Protein folding in the endoplasmic reticulum (ER) is crucial for about one third of the mammalian proteome. N-linked glycosylation and subsequent restructuring of glycans barcodes glycoproteins during their maturation. UDP-glucose:glycoprotein glucosyltransferase 1 (UGGT1) and the chaperones calnexin and calreticulin together with glucosidase I play a vital role in this process. MHC I molecules, key for adaptive immunity, additionally rely on the specialized chaperones tapasin and TAPBPR (TAP-binding protein-related) for their maturation and loading of antigenic peptides. Here, we delineate the functional interplay between tapasin, TAPBPR, UGGT1, and calreticulin, during recycling of MHC I molecules via purified components. The transfer of peptide-receptive MHC I from TAPBPR back to tapasin relies on the recognition of the mono-glucosylated glycan by calreticulin.
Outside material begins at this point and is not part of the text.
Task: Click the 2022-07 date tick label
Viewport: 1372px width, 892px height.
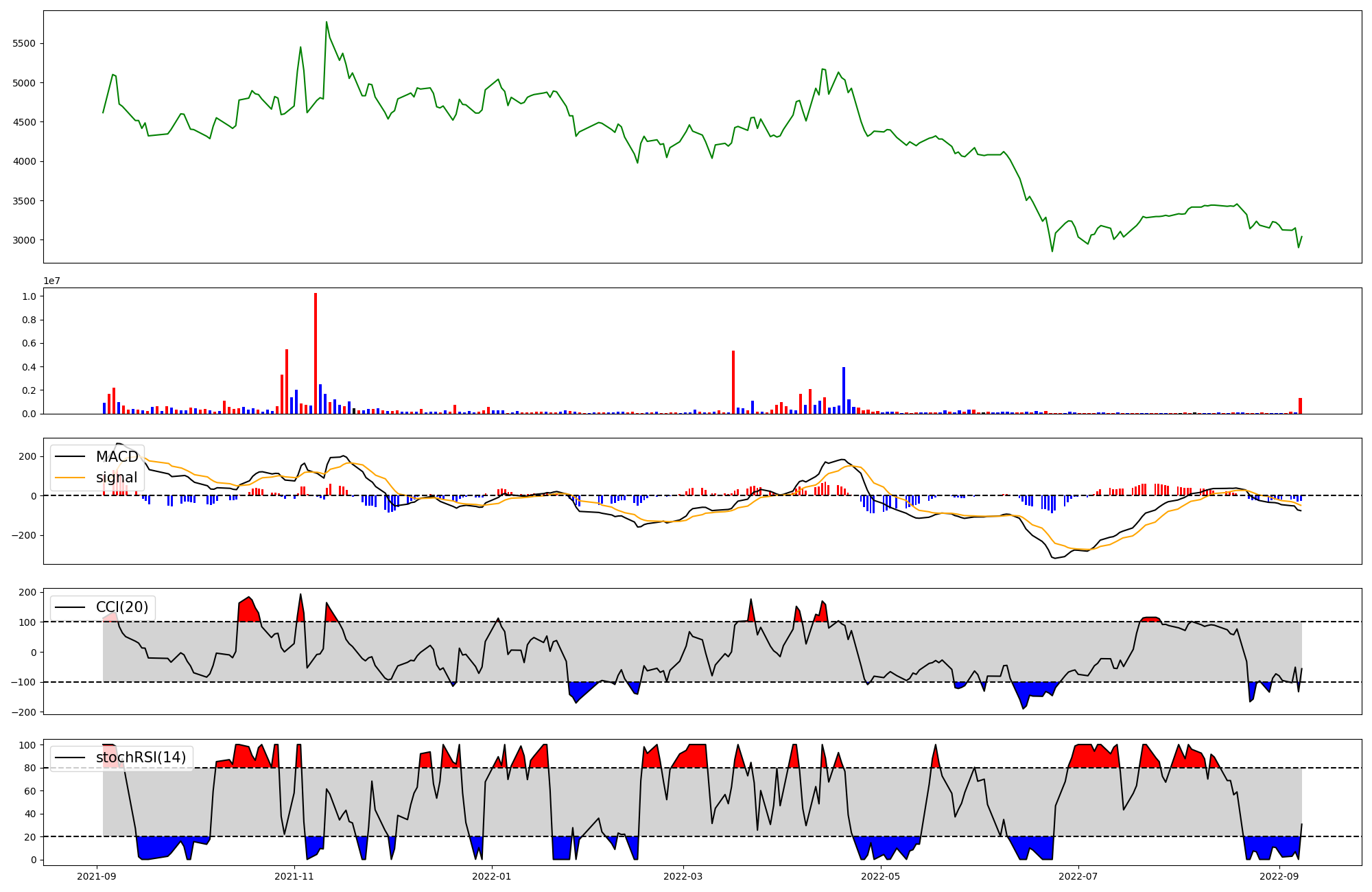Action: (1078, 876)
Our findings unveil a finetuned dynamic network of glycan-dependent and MHC I-specific chaperones that guarantee maturation of MHC I molecules and highlight the fundamental processes driving ER protein quality control.

Supporting information and Raw Data contributing to the paper 'Mechanism of the glycan-driven MHC I quality control cycle mediated by a dedicated chaperone network'.